I think I've worked out (roughly) where things will be headed from here, so I'm treating all the guest cast as though they're on borrowed time. What's going to be interesting is to see how much of what happens on this world also occurs in the regular one. For the sake of ease, I'm going to call the regular World 'Earth A' and the Republic 'Earth B'. 'The Petra of Earth B is a lot colder than the one we saw on Earth A, even if they do share similar traits, just emphasised in different ways. Despite that, in the moment of crisis, she's turned to Sutton for comfort. WIll we see that happening once the Doctor gets back to Earth A? Will the technicians all end up being transformed into monsters in our world? Will Sir Keith make it out alive? The only thing I assume it's fair to say is that Benton won't be turning into a Primord in both realities, though.
It's nice to see the Doctor demonstrating the TARDIS console to Liz and the Brigade Leader by pulling the same 'moving a few seconds into the future' trick that was seen back at the start of The Ambassadors of Death. More and more, I'm finding little moments like this that help Season Seven to feel as though it's one big story. In some ways, it's the closest in tone to the 21st century version of the series that we've seen from the classic show so far - taking seemingly insignificant moments and seeding them throughout the entire series.

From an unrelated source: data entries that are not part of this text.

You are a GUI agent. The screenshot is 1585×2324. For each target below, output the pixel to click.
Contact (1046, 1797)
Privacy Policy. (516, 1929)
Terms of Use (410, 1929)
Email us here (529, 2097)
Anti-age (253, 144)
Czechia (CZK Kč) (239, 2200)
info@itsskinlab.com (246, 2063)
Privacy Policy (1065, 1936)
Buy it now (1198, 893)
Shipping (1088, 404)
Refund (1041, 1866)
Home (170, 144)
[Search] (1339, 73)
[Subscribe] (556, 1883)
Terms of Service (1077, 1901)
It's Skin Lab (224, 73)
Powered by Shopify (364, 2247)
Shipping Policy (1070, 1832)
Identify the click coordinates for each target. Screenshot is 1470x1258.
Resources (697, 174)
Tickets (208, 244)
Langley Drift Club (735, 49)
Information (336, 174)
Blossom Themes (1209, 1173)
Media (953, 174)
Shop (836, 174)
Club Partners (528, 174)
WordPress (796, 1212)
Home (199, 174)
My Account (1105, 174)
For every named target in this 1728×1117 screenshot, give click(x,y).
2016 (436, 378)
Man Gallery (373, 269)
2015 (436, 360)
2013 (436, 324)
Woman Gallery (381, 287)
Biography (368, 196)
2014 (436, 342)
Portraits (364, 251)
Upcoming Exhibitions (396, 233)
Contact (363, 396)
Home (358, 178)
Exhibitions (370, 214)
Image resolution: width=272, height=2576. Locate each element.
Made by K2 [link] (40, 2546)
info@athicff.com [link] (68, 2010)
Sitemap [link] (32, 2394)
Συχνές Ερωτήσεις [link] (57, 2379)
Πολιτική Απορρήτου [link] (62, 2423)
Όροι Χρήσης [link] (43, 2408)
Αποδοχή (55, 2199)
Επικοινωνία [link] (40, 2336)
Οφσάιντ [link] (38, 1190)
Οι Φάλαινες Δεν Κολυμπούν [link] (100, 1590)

To that end, it's almost a shame that we don't get a few more of these little references. I wondered back in Doctor Who and the Silurians (to myself, rather than in my entry - it felt like a silly thing to say then, but perfectly right for now!) if it would have been fun to see Masters among the government officials on display at Madame Tussaud's. Equally, I thought the same about Sir James in the last story, and I think having Stahlman there could have been fun for this tale, too. It would be equally nice to have the mentions in this story about the government being so desperate for Stahlman's project to succeed be because of the loss of the Wenley Moor facility. Suddenly, with that one blown up, there's going to be more pressure on the National Grid!